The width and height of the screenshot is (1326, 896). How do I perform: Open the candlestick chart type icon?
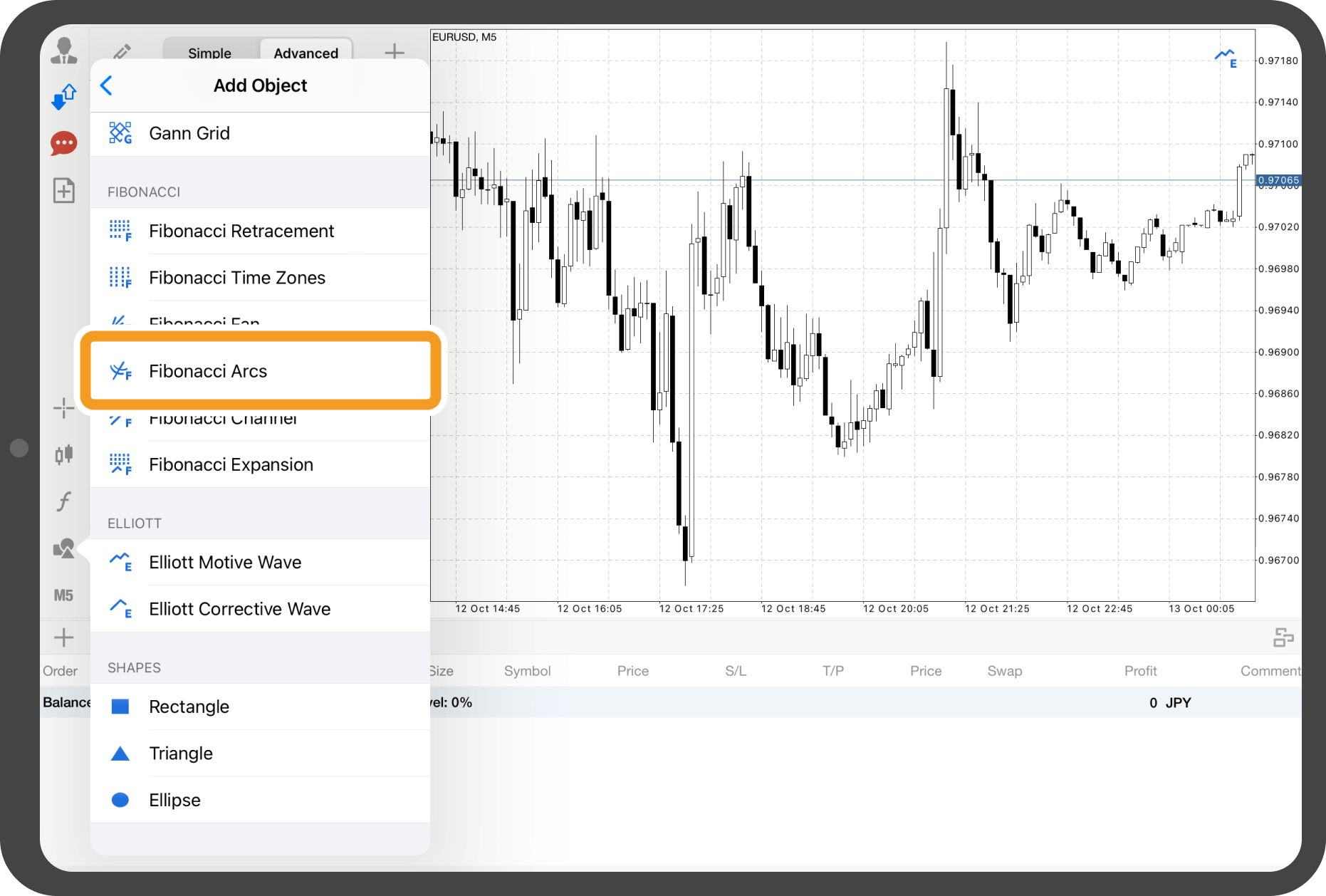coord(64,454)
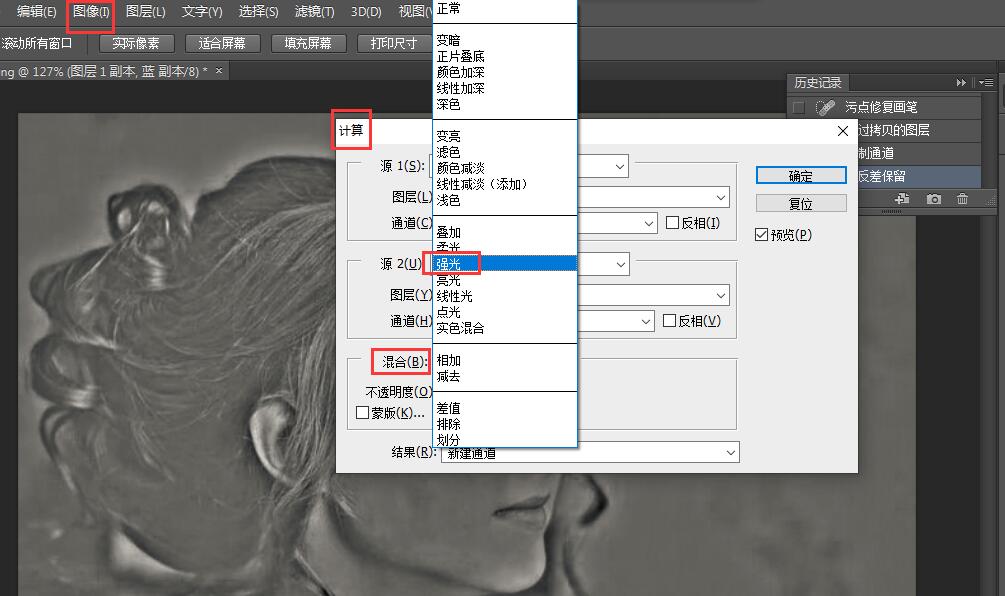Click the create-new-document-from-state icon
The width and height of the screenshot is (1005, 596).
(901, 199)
━━━━━━━━━━━━━━━━━━━━━━━━━━━━━━
PROBLEM REQUIREMENTS:
Copy out the listing above word for word, every line of it, but leave out the pictures.

EXPECTED ANSWER:
The width and height of the screenshot is (1326, 896). How do I perform: Open the candlestick chart type icon?
coord(64,454)
Click the create-new-document-from-state icon
The width and height of the screenshot is (1005, 596).
(901, 199)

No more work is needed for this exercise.